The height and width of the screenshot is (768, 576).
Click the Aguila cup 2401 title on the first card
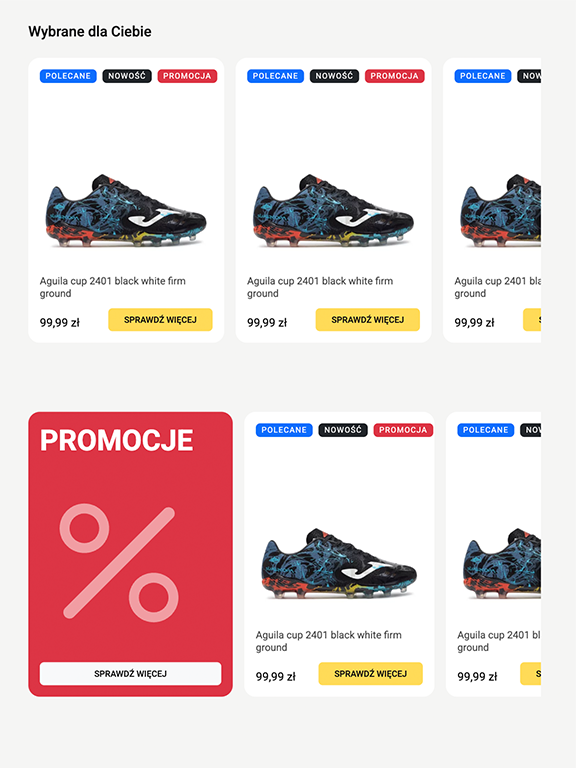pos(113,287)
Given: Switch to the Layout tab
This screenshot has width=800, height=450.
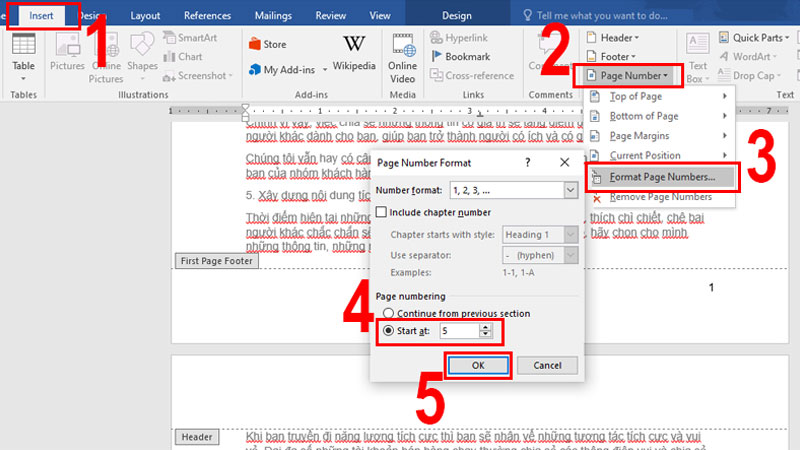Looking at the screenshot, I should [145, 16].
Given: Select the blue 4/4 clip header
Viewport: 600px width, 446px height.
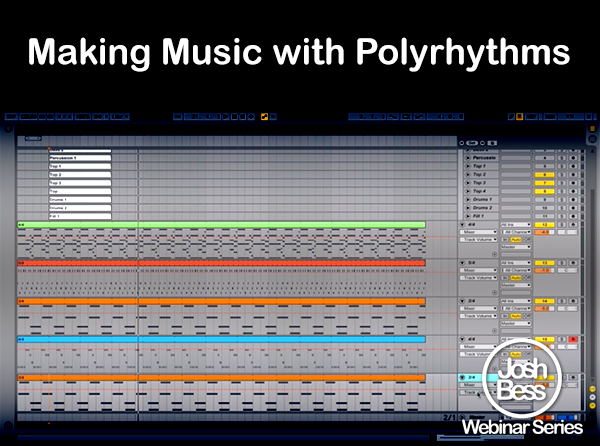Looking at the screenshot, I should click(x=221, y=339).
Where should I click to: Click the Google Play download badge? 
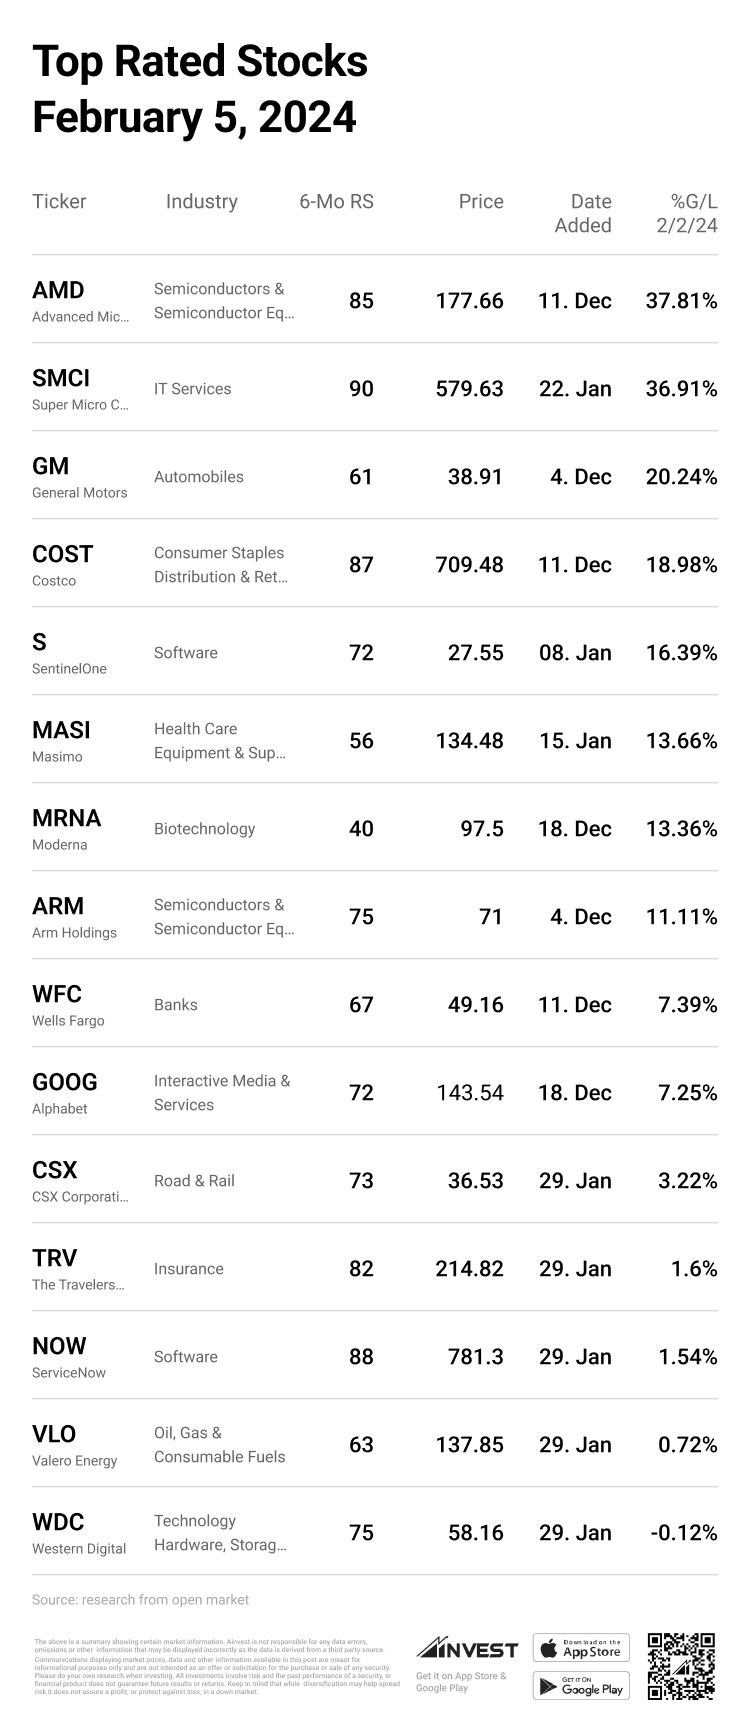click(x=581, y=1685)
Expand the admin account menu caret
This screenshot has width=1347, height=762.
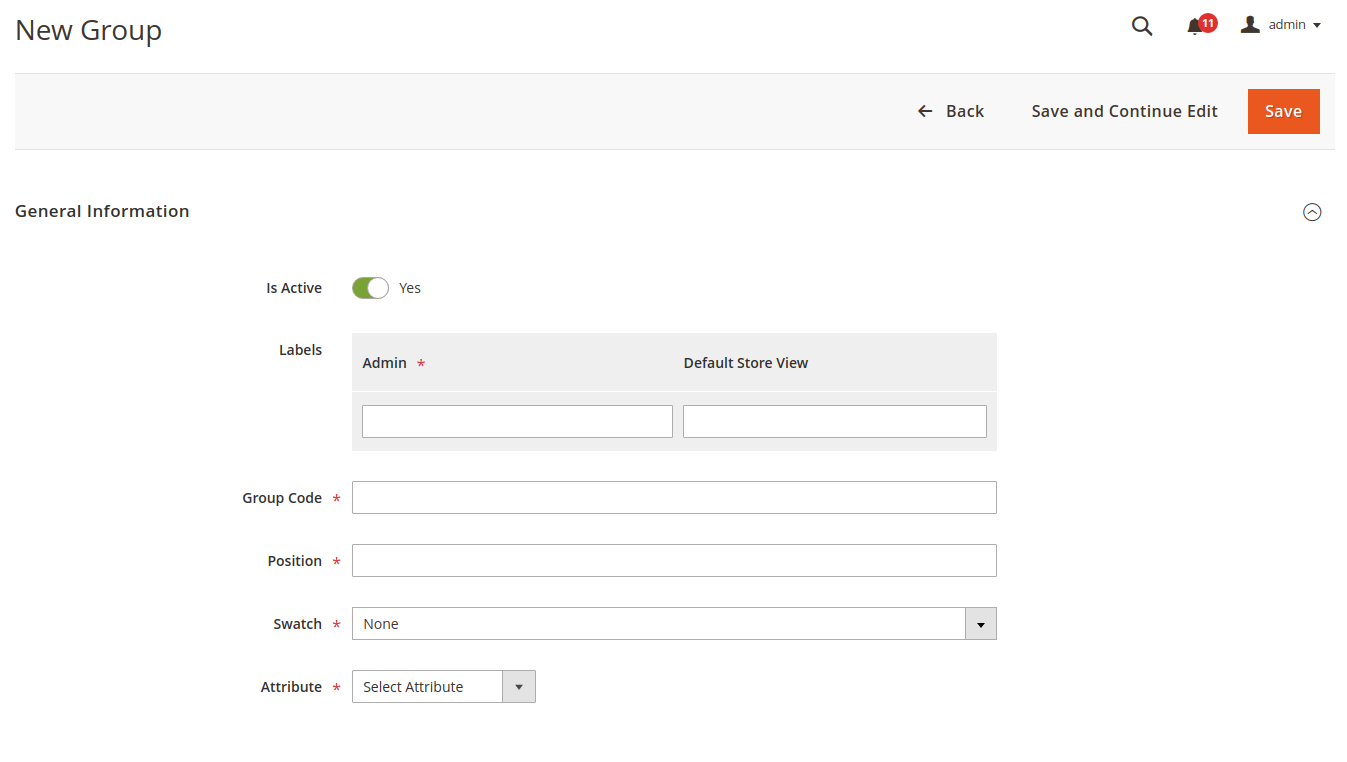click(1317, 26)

▸ PROBLEM STATEMENT
Please write out every record above exactly, but leave the pictures out.

▸ SOLUTION TO THIS PROBLEM
The height and width of the screenshot is (768, 576).
Click the Aguila cup 2401 title on the first card
pos(113,287)
Given: Switch to the Layout tab
This screenshot has width=800, height=450.
Looking at the screenshot, I should [145, 16].
Given: Select the blue 4/4 clip header
Viewport: 600px width, 446px height.
Looking at the screenshot, I should click(x=221, y=339).
Where should I click to: Click the Google Play download badge? 
click(x=581, y=1685)
Expand the admin account menu caret
This screenshot has width=1347, height=762.
click(1317, 26)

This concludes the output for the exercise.